We should note that for much of the summer, it was refiners, not consumers, who were profiting from low oil prices. Strong demand for gasoline kept prices from falling nearly as much as oil prices had declined. But today, it appears that gasoline prices are now catching up to the decline in oil prices.
A strengthening labor market in the U.S. is also helping to boost consumer confidence. Last week, the commerce department reported that consumer spending for the month of July rose 0.3%, while incomes rose an average of 0.4% for the month.
This data continues what has been a very steady (albeit less than stellar) recovery in the U.S. labor market.
Another item that may be helping to drive consumer confidence is the strong recovery in the housing market. U.S. home prices have been moving steadily higher with rental rates also increasing and vacancy rates moving steadily lower. For stable households who own homes, an increase in values can help to drive optimism, which in turn can affect high-end car sales.
China’s Weakness Priced In
While strong U.S. sales were a welcome data point for car manufacturers, investors appear much more focused on what is happening in China right now. A slowdown in manufacturing and a surprise yuan devaluation has led to a sharp stock market selloff.
In July, Chinese vehicle sales declined by 6.6 percent in July, which followed a 3.3 percent decline in June.
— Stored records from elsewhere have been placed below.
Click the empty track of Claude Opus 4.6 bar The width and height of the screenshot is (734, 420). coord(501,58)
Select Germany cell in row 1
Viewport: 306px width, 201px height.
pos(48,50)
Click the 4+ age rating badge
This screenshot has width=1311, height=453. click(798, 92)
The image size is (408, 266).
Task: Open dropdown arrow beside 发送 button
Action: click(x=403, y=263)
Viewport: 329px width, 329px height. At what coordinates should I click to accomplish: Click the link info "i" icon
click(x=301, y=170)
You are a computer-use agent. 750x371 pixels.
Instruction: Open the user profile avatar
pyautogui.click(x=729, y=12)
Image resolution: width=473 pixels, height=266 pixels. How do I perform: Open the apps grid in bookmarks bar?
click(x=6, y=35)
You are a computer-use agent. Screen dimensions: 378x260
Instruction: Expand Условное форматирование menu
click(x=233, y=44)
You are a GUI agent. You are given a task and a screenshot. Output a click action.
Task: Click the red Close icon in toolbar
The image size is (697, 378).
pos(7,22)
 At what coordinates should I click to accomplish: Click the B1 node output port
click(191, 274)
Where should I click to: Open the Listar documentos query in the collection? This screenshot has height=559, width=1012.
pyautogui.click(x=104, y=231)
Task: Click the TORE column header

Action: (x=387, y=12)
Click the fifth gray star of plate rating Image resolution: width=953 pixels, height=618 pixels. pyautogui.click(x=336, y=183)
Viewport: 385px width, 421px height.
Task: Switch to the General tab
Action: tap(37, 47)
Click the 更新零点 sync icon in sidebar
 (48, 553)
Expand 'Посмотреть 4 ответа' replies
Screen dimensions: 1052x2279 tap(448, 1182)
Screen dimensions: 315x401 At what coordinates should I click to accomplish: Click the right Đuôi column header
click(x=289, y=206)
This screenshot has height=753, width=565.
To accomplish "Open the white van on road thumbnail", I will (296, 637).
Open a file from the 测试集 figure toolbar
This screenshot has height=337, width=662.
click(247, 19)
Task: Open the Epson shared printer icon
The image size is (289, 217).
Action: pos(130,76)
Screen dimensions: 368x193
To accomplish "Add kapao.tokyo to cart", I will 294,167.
Since China is now the world’s largest car market, these declines have naturally spooked investors.
But at this point, the weakening data from China has been fully accounted for by analysts and investors. Shares of U.S. car manufacturers appear to be pricing in a “worst-case scenario” for China, while largely ignoring the robust strength in the U.S.
With both General Motors and Ford shares trading at a large discount to prices at the beginning of the year, and both companies paying a dividend yield above 4%, we’re interested in setting up bullish income positions that will pay us well while holding these shares and will also lead to profits as investors start to see the potential for U.S. markets offsetting Chinese risk.